Oy! If the sysadmin is scanning the network for illegal programs it's extremely unlikely that the installations will go unnoticed. I don't even know of any tools that would miss it under such circumstances. The scanning software I use checks for ANYTHING not on the approved disk images. That includes registry entries and telltale changes in other system files, surreptitious installations, parallel installations, etc. It can even be allowed to look for and report who created what and when they created it. It wouldn't be able to break files encrypted by third party tools, for instance, but it would report the existence of such files and who created them (and when). Be careful not to put yourself in an untennable position, or to put the sysadmin into a corner where s/he has to go to upper management (depending on your work situation) to get permission to examine the system. As much as you might not want the sysadmin to know, I imagine that it would be worse to have both the sysadmin and upper management involved. If the installation is anything that could conceivably be used to compromise security of the network, you can expect a hostile reaction to its discovery.

Regards,
Jim

 

[SharkB8]

Jay- I do appreciate the insight you give. I suspected that the information derived from the App Scan was at least as extensive as you say especially with an NT based system. As I said, everything I have installed is benign and widespread throughout the network. It all gets installed, then the sys admin raises hell and everybody gets their systems cleaned out. If they got out the platters and started wanting heads on them, there would be no one working here.
I'll PM you from home to let you know where I work. You'll die laughing. Thanks for the concern.

 

[jaywallen]

Heh-heh. Sounds like the typical situation. This often happens when management makes arbitrary decisions about what is, and isn't, allowed on the company systems.

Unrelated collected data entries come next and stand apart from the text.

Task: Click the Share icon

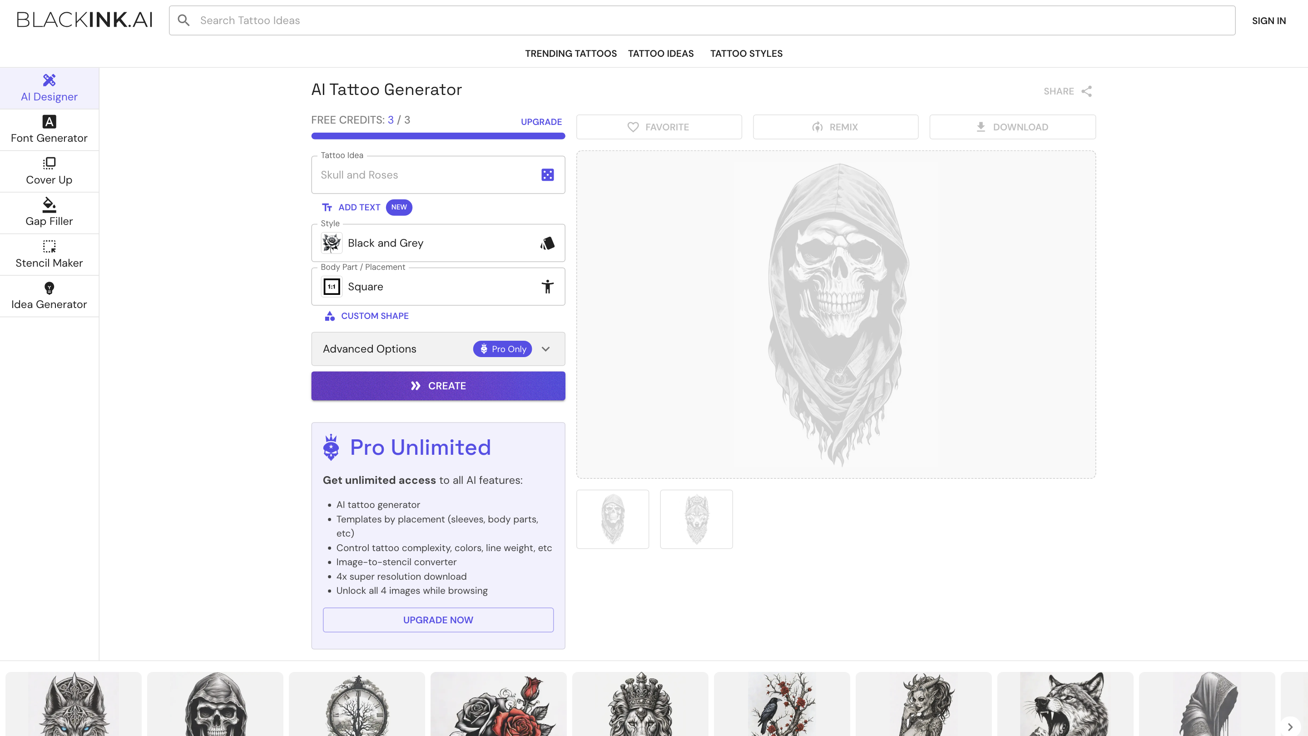Action: [1086, 91]
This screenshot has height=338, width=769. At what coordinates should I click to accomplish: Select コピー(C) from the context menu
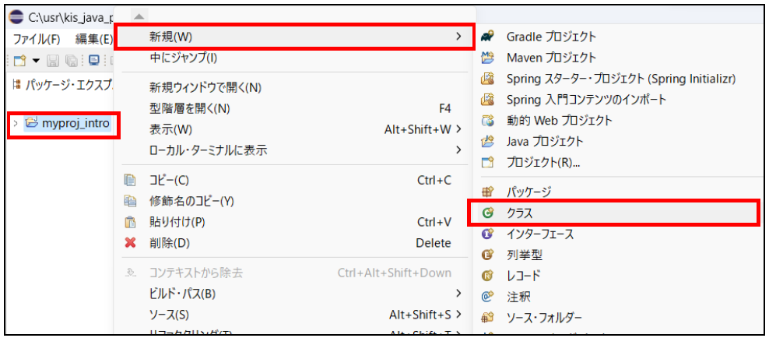point(169,180)
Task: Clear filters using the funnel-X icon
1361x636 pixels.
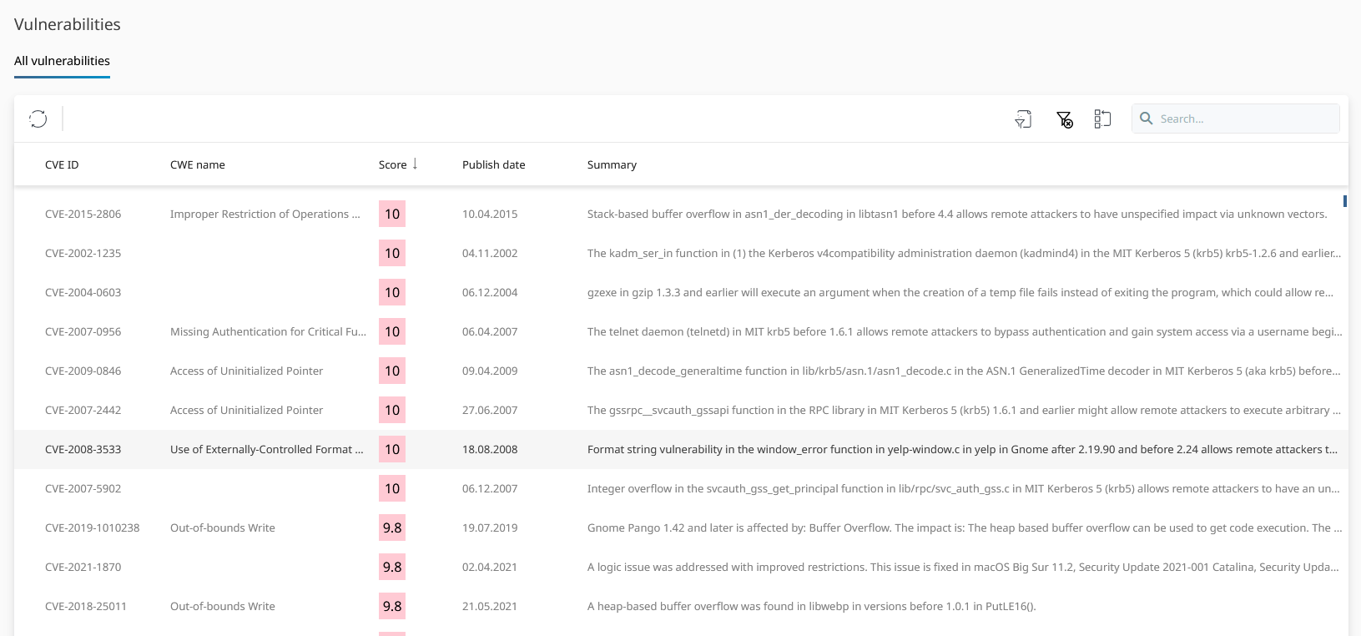Action: (1064, 119)
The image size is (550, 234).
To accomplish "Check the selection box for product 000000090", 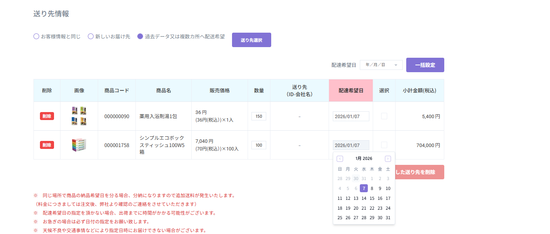I will [x=384, y=116].
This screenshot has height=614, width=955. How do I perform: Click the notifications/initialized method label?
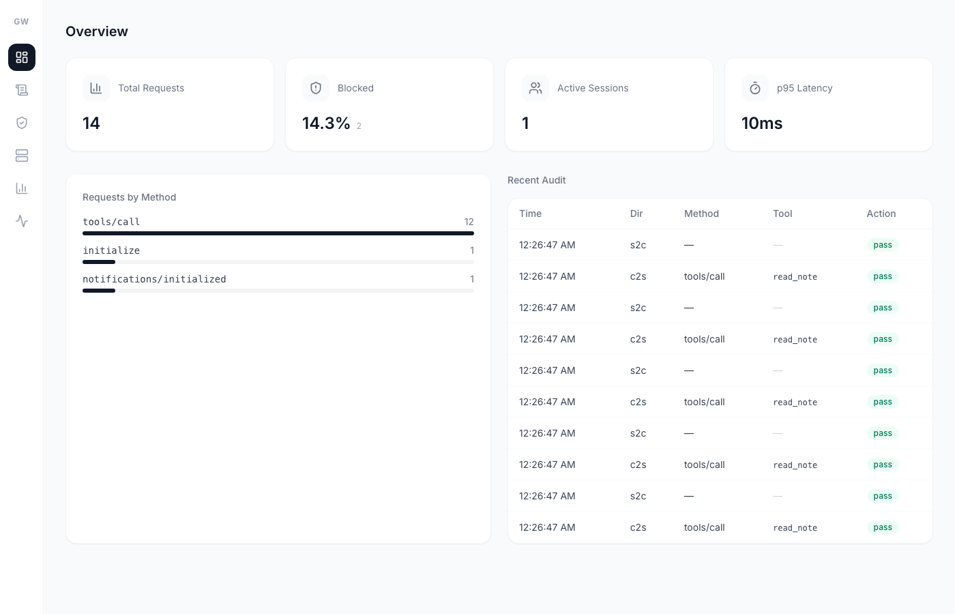coord(154,279)
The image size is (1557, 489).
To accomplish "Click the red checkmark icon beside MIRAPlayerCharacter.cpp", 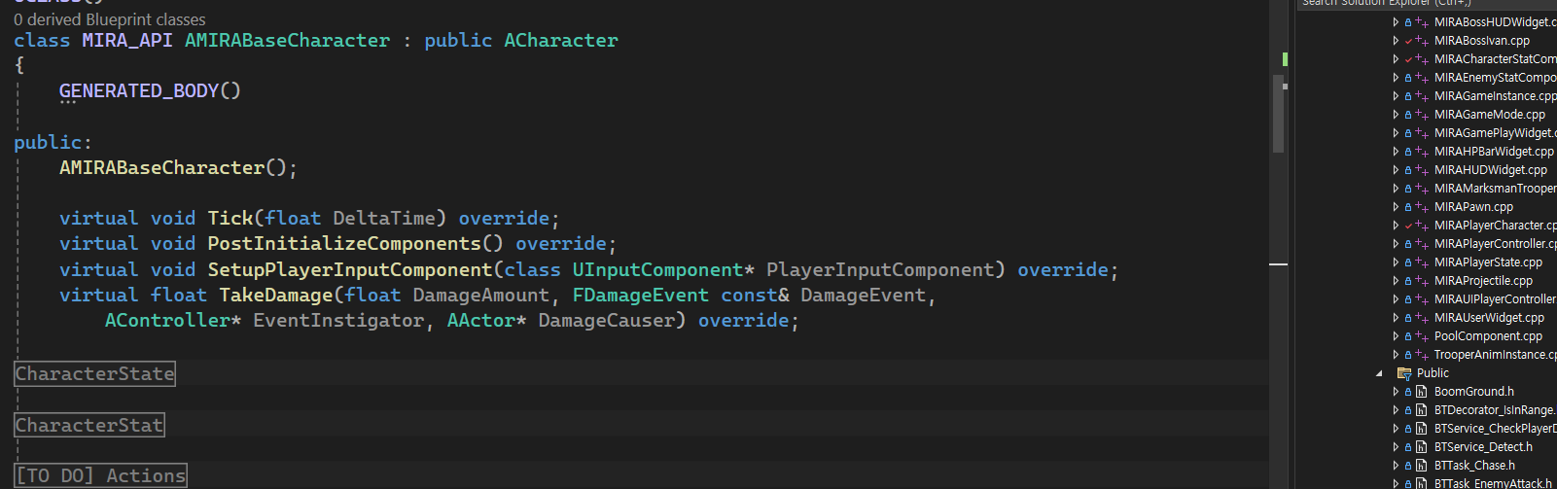I will click(x=1408, y=226).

I happen to work mostly with scientific users in situations where ultra-tight control is required. But I also do some non-profits on a pro bono basis. The not-for-profits used to tend to be pretty lax about security, but most of them have come to the conclusion that they have to exert controls to prevent possible compromise of sensitive data, too. (The liability issues for non-profits engaged in health care or other human services can be incredible.) In my case, I usually have big resources for accomplishment of relatively low admin workloads. That's what's required for high security ops. But that also gives me the ability to examine pet apps that users want on their systems to see if they can be accommodated without threatening security. I even talked two organizations into setting up "alternative intranets" for the express purpose of running users' pet apps. (Yup! A separate box on a separate network for each user that wants it -- used via KVM.) I'm a big believer in security, but I'm also a big believer in trying to get everything I can get for the users -- as long as what they want doesn't compromise the functionality of the network.

Regards,
Jim

 

[SharkB8]

Jay- I now understand why you know what you know. I'll PM you from home with my thoughts for obvious reasons.